3X 3W led. Seoul Semiconductor, got them from lee's electronic. forget the price. around 3 each. i5 cpu heatsink.
the decorative sand should be coral sand. thats why... those soil and sand are extra from my other tanks...i wish i can trade for some black soil...whit my plants....


----------



## bingerz (Mar 3, 2011)

gouedi said:


> most of the bonsai shop have those kind of stone...
> i got mine form this shop:
> 
> i know where that one is! cool! at one time i was into bonsai's.
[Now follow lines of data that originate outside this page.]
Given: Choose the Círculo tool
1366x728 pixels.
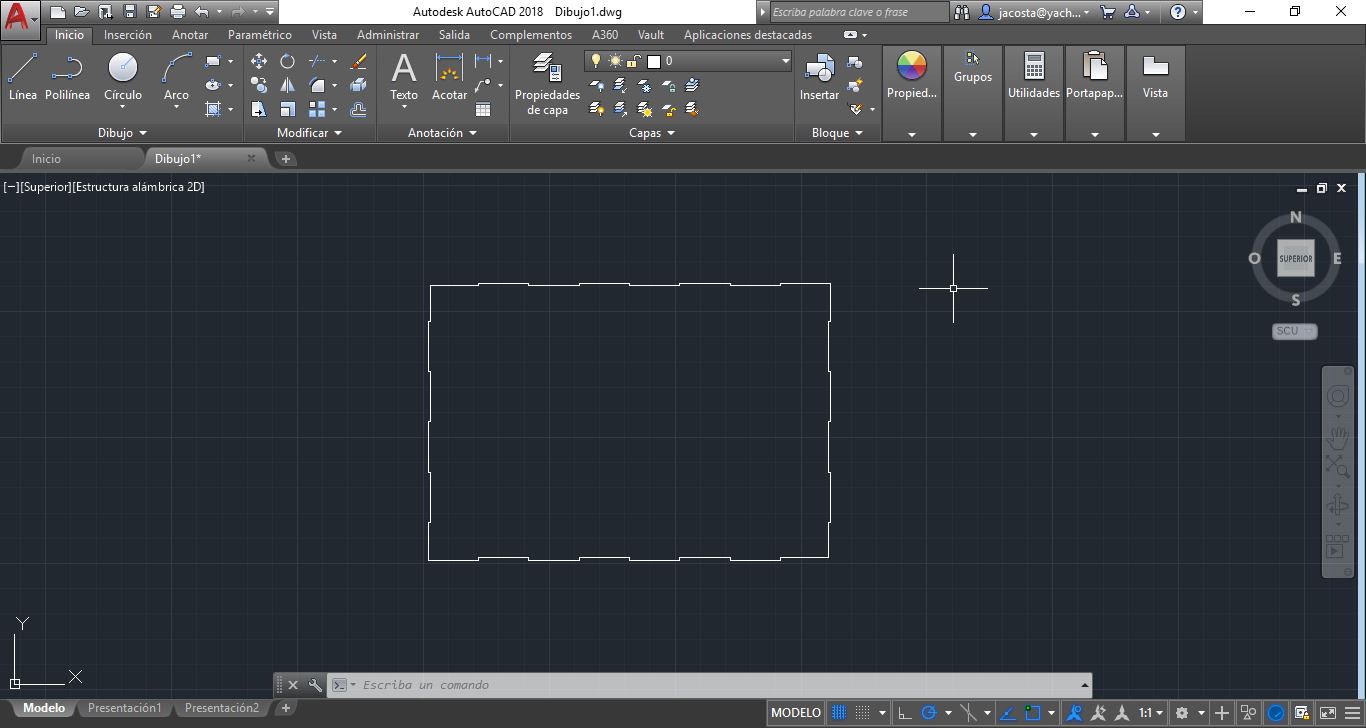Looking at the screenshot, I should click(122, 77).
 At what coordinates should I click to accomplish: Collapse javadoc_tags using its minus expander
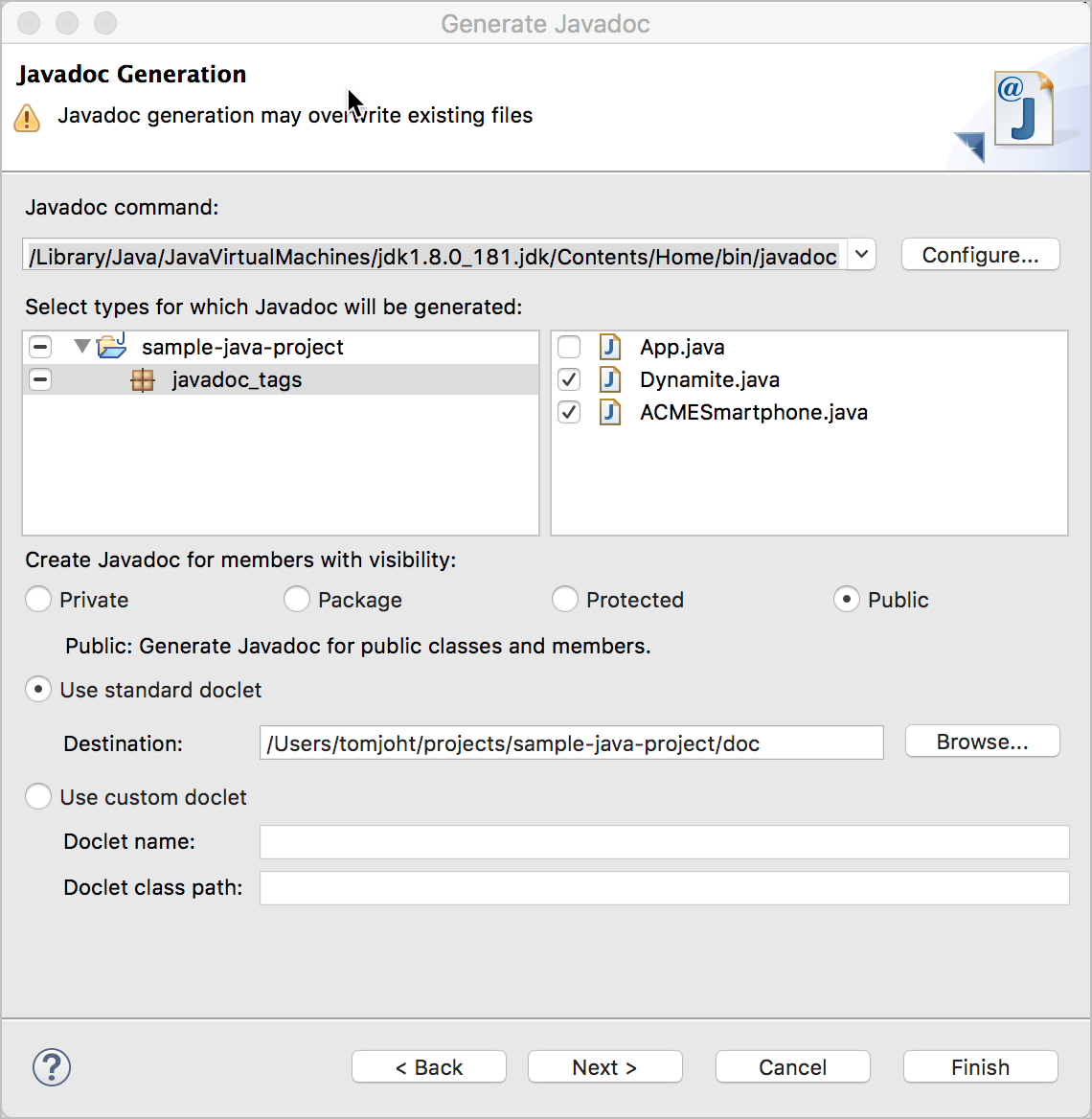(39, 379)
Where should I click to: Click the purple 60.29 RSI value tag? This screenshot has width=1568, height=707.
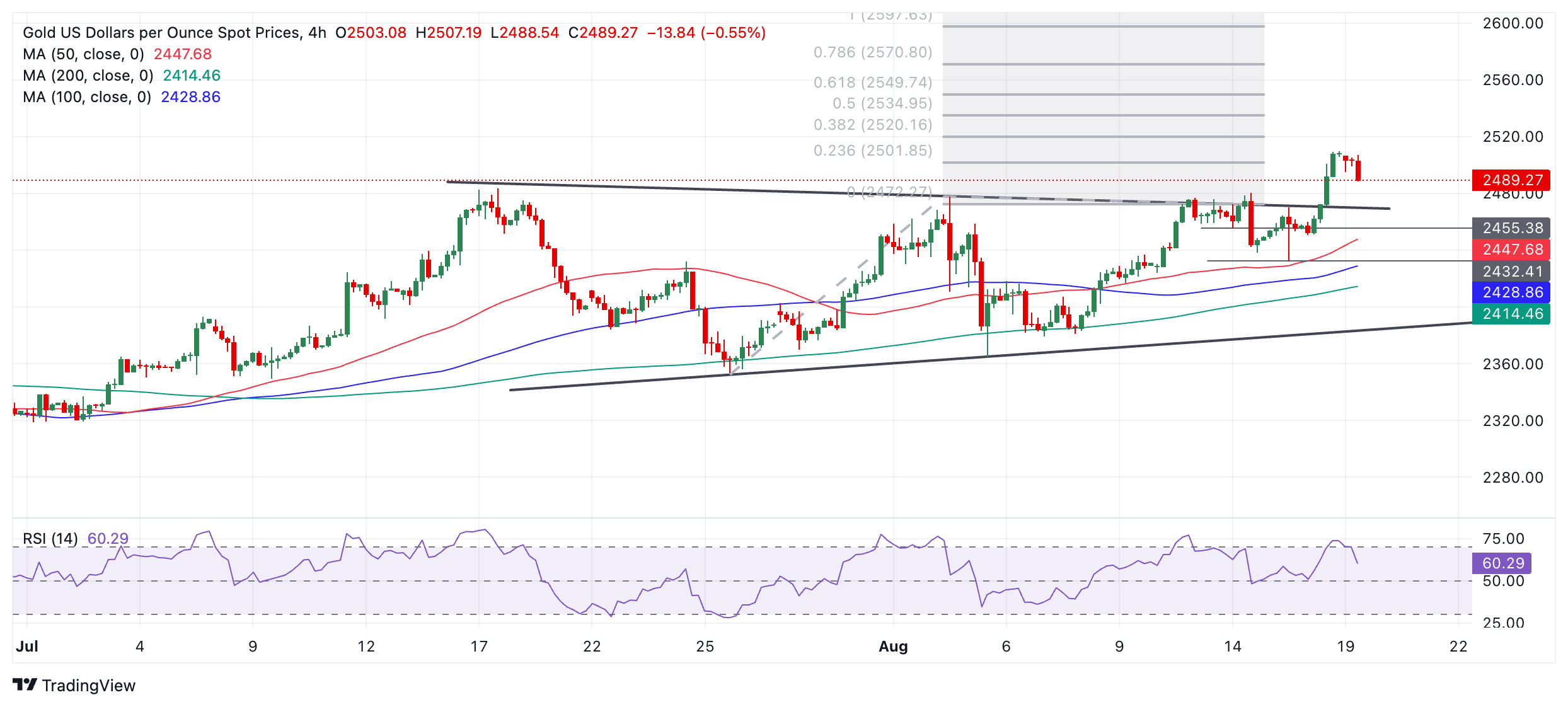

I was thinking about hitting up a shop when i was in the market for some stone for my tank now, but everytime i'd go to this one shop by my place, it would always be closed. anyways...awesome tank!!


----------



## gouedi (Apr 25, 2010)

getting tired on adding sugar to the diy co2.....here is my paintball co2 "regulator"...asa on off + ****** needle valve + solenoid + bubble counter. hope there is no air leaking...
does anyone know where i can get cheap 20z tank? and refill?


----------



## punchbuggy (Apr 21, 2010)

gouedi said:


> getting tired on adding sugar to the diy co2.....here is my paintball co2 "regulator"...asa on off + ****** needle valve + solenoid + bubble counter. hope there is no air leaking...
> does anyone know where i can get cheap 20z tank? and refill?


 i would like to know as well!


----------



## gouedi (Apr 25, 2010)

got the paintball tank from badlandspaintball.com. 
and here is a shot took last night. sorry not very clear. took by cellphone.
the moss is growing crazy fast...


----------



## gouedi (Apr 25, 2010)

trim again, found that white led can't make plant red..does anyone has experience one led and red plants? do i need RGB led or mix of red and white led to grow red plants?


----------



## 24/7 (Apr 21, 2010)

Very Nice N Tank

Really like it Thanks for posting up this thread


----------



## noisetherapy (Jul 25, 2011)

i think i know what my next tank will be.

stunning.


----------



## gouedi (Apr 25, 2010)

months ago. have some extra plants left. planted them in flower pots. and make a led light, 3w. here is some pictures. not really clear. took by a old canon a80.


----------



## gouedi (Apr 25, 2010)

got some CREE LEDs form China, and replaced the cheapy Seoul 3w, now much brighter, and cooler. 3 led and a fans. 1050mA transformer, total draws 13.7W( measured by Kill A Watt)


----------



## gouedi (Apr 25, 2010)

repost this pic as record. the rotala red in the back has trimmed in weekend. will have a different shape later. and planning to add some rotala sp green, but can't find it locally. anyone can help me.


----------



## gouedi (Apr 25, 2010)

not very happy with this scape,,,want a change...but don't have woods and stones.....


----------



## Captured Moments (Apr 22, 2010)

Nice tank and job well done. Thanks for sharing all the progression from window sill to now. I like that nano rimless curved tank.


----------



## CRS Fan (Apr 21, 2010)

Awesome scape, Sam. You should enter a contest for sure !

Best regards,

Stuart


----------



## gouedi (Apr 25, 2010)

setup another windowsill tank 4 months ago. the tank is doing very well, almost full of plants now.
there are 6 white clouds inside the tank to keep it worms free. 
no water changes, no co2 or metricide.









and here is a picture of the Lobelia cardinalis flowers. the flowers can last for near a week, very beautiful.


----------



## macframalama (Apr 17, 2012)

wow , crazy plant skills you should teach a class, and i love the diy stuff... killer work.


----------